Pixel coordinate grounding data
·····

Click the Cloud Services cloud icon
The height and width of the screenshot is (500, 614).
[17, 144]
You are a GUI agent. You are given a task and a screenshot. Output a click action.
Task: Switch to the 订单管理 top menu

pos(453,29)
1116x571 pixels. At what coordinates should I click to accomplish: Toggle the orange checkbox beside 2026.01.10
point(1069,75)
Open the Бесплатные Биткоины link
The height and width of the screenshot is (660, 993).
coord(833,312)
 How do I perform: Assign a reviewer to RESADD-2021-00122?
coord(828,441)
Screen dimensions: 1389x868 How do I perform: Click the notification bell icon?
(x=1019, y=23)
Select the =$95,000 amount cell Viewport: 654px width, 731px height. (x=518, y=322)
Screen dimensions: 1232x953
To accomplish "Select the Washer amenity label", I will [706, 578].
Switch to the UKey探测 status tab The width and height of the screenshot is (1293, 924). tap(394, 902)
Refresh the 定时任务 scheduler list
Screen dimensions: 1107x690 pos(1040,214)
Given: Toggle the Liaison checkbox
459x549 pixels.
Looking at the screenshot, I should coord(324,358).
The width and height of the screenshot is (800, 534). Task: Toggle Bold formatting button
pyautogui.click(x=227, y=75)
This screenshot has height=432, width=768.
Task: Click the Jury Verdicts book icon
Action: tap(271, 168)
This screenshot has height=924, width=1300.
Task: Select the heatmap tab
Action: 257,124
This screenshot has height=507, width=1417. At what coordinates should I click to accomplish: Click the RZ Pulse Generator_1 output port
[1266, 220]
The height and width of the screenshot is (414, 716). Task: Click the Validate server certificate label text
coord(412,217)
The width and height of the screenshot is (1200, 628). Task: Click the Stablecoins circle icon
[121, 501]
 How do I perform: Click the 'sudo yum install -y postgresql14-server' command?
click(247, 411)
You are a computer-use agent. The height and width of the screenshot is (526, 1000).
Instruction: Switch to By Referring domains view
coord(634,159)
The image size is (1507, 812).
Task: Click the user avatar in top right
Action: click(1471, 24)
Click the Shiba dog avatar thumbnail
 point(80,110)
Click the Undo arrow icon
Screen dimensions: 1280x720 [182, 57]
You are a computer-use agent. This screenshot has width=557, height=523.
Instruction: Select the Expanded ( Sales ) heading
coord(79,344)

·····

EXERCISE BRIEF
Copy out every line in the records where the word "computer" is found.

ANSWER BOX
You are a computer-use agent. The height and width of the screenshot is (526, 1000).
You are a computer-use agent. This screenshot has width=557, height=523.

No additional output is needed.